> **Required work**:
When you write out the listing, keep every character and omit the pictures.

-- Opening Marker --

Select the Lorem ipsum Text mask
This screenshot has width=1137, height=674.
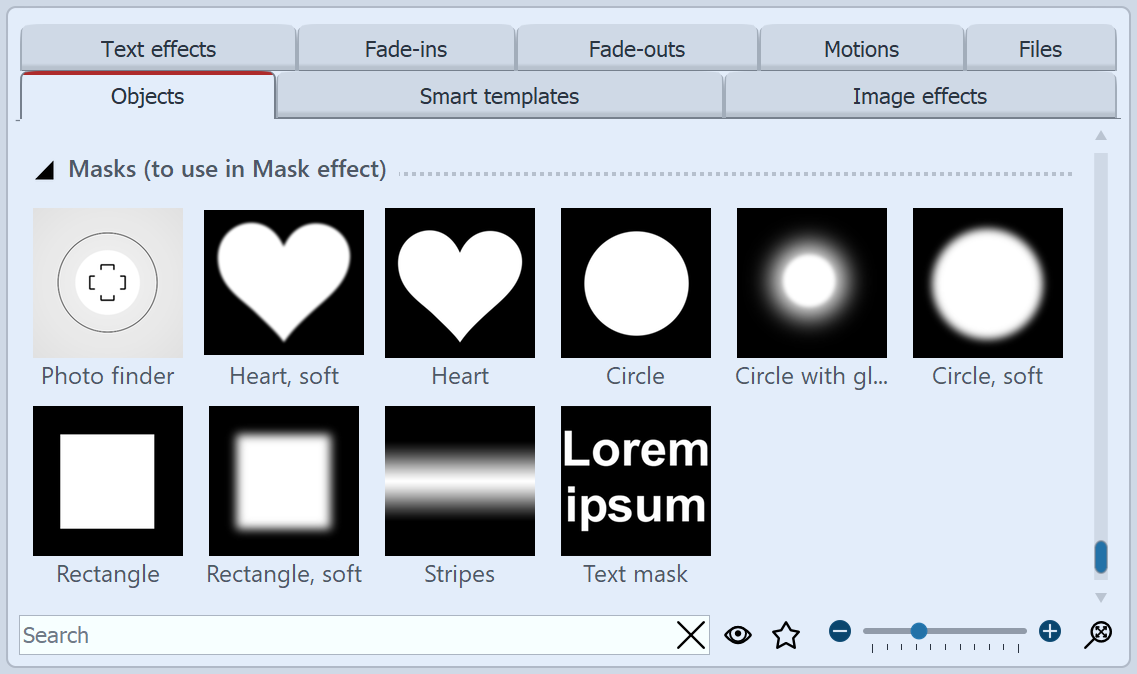tap(635, 480)
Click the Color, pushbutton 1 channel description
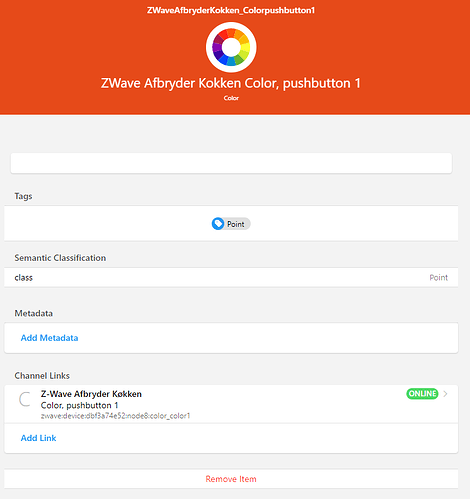Viewport: 470px width, 499px height. 79,405
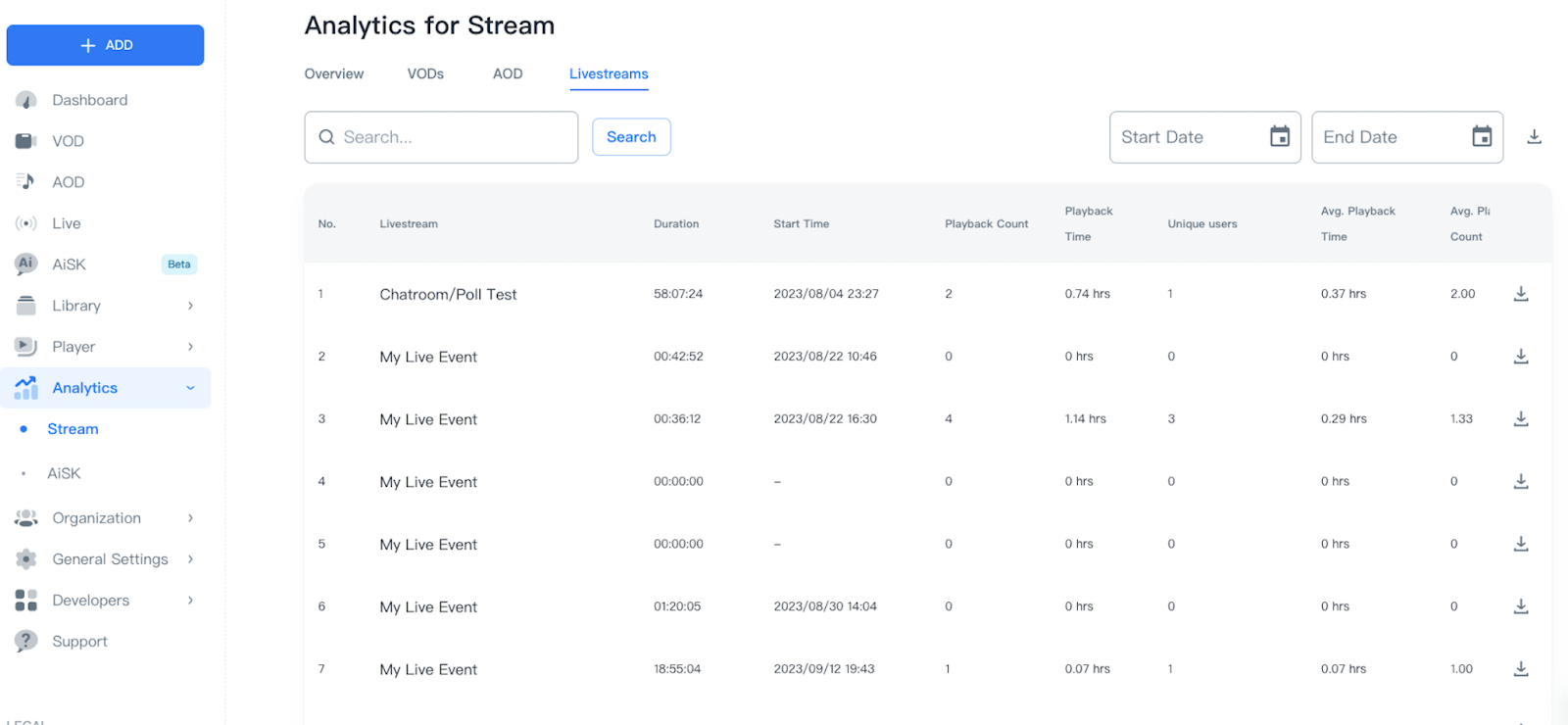Download the Chatroom/Poll Test row report
The image size is (1568, 725).
(x=1520, y=294)
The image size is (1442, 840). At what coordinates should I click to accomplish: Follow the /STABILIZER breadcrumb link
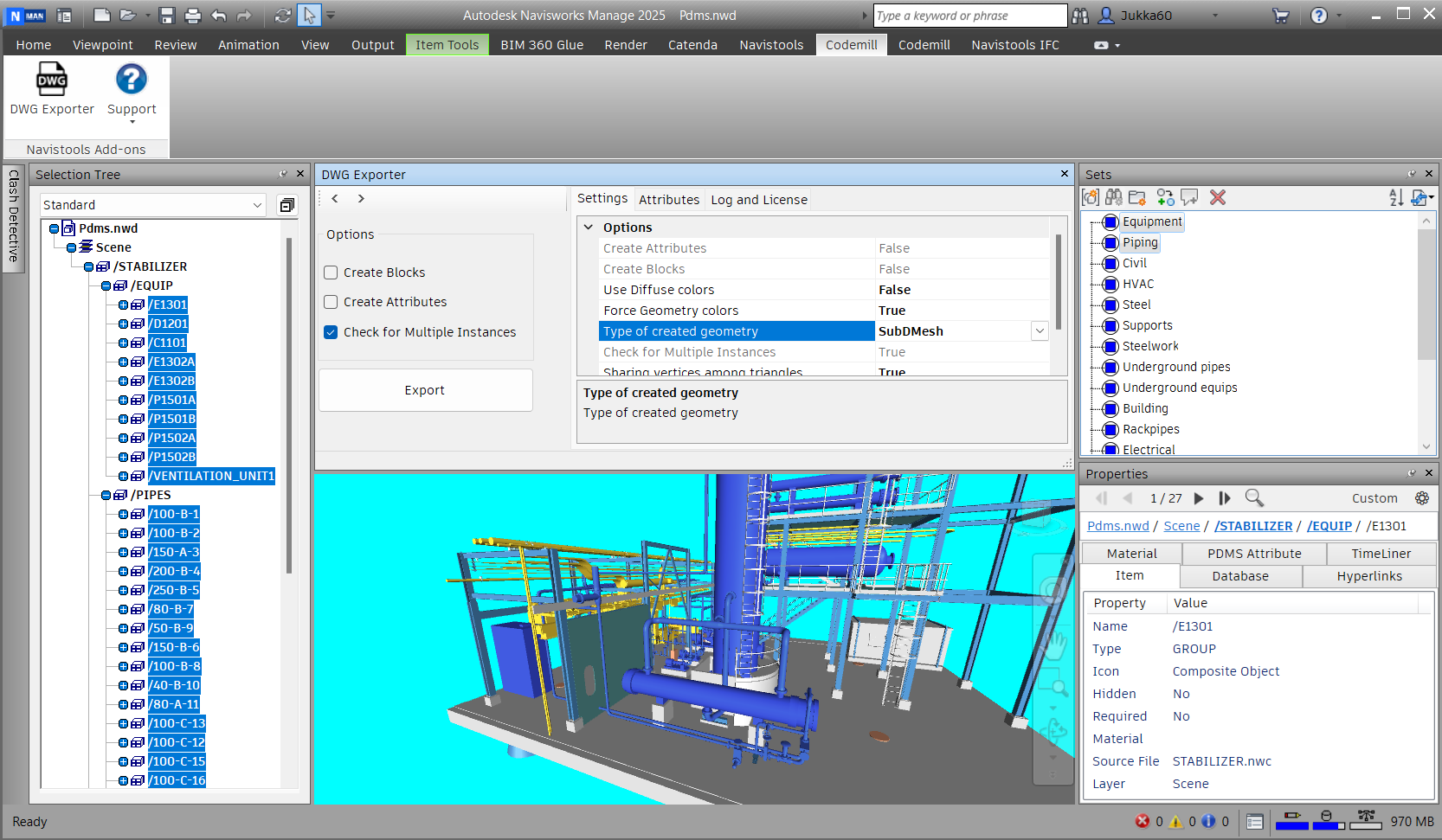(x=1252, y=526)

-- Closing Marker --

> **Written response**:
Select the Lorem ipsum Text mask
This screenshot has width=1137, height=674.
tap(635, 480)
Click the Color, pushbutton 1 channel description
Viewport: 470px width, 499px height. 79,405
Download the Chatroom/Poll Test row report
The image size is (1568, 725).
(x=1520, y=294)
The image size is (1442, 840). At what coordinates should I click to accomplish: Follow the /STABILIZER breadcrumb link
(x=1252, y=526)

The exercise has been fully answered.